Raspberry Pi gets major hardware upgrade, pleases enthusiasts

By Peter Gothard
15 Jul 2014 View Comments

The Raspberry Pi Foundation has released a new beefed up version of its eponymous device that should widen its appeal beyond its traditional users in the education sector .

The $35 Raspberry Pi Model B+ is about 3cm longer than its predecessor and four USB 2.0 ports, twice as many as the two-year-old Model B.

Further reading

The GPIO (general purpose input/output) header now has 40 pins, but retains the same pinout on the first 26 pins as the Model B, meaning backwards compatibility.

Storage has also been changed to accommodate a push-in, push-out micro SD cards, instead of the old-style SD cards that needed to be pushed in and pulled out manually.

There is 512MB RAM on-board, just like the last board (but not like the original Model B, which had only 256MB).
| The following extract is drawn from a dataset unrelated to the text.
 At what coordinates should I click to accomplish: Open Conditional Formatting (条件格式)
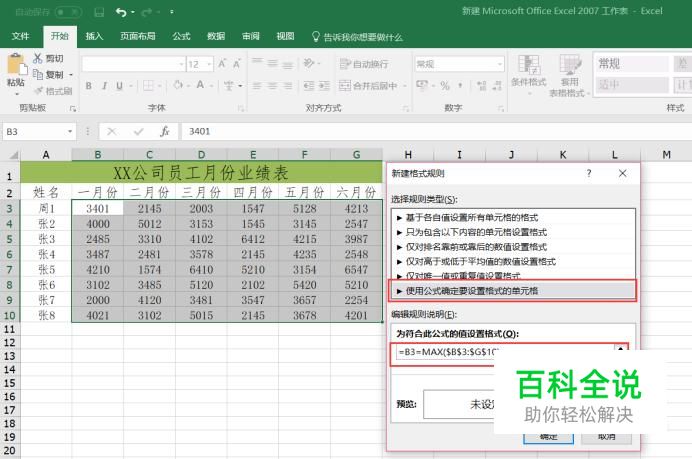pos(528,68)
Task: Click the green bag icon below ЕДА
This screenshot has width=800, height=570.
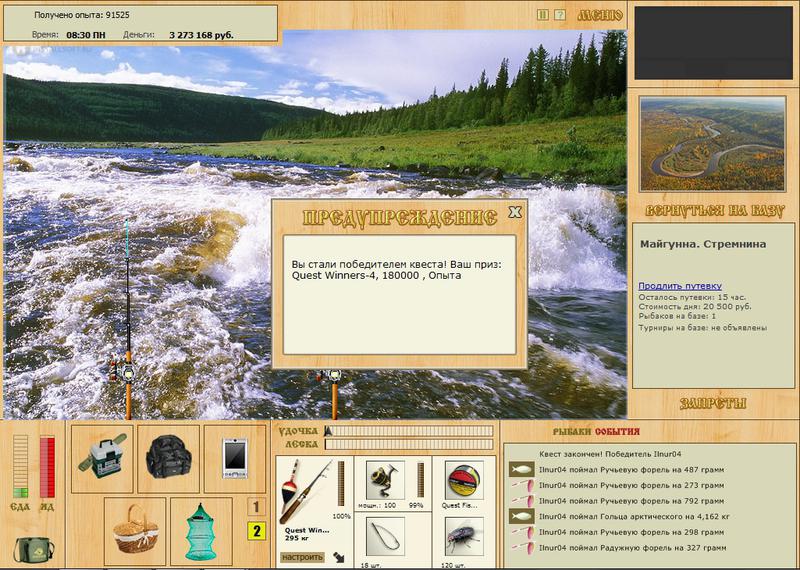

Raspberry Pi founder Eben Upton posted on the Foundation website that original Model B machines will still be produced "to ensure continuity of supply for our industrial customers". Which means Raspberry Pi officially has some.

According to the Foundation, a B+ was accidentally sold in a store in Virginia over the weekend, necessitating the "official" unveiling of the device this week.

While the Raspberry Pi clearly started life as an education sector project aimed at the same kind of community that once treasured the BBC Microcomputer, it seems fair to say that the hobbyist and - indeed - "industrial" markets (those BBC users who are now adults, perhaps) have really rallied around the budget-priced board from Cambridge.

While Computing originally visited a school that was getting to grips with the machine at launch, and found it using the Pi as a server to connect laptops, education implementation has somewhat failed to explode since, prompting Raspberry Pi to join up with Google to give around 15,000 of the devices to schools in October 2013.

Alejandro Simon, head of software at Raspberry Pi accessory maker Kano, has also been quoted as saying "more than two million units [were sold], and pretty much all of them went to hackers".

Simon suggested the biggest obstacle was in teachers finding the time and resources to apply their own learning before implementing the Raspberry Pi properly in their classrooms.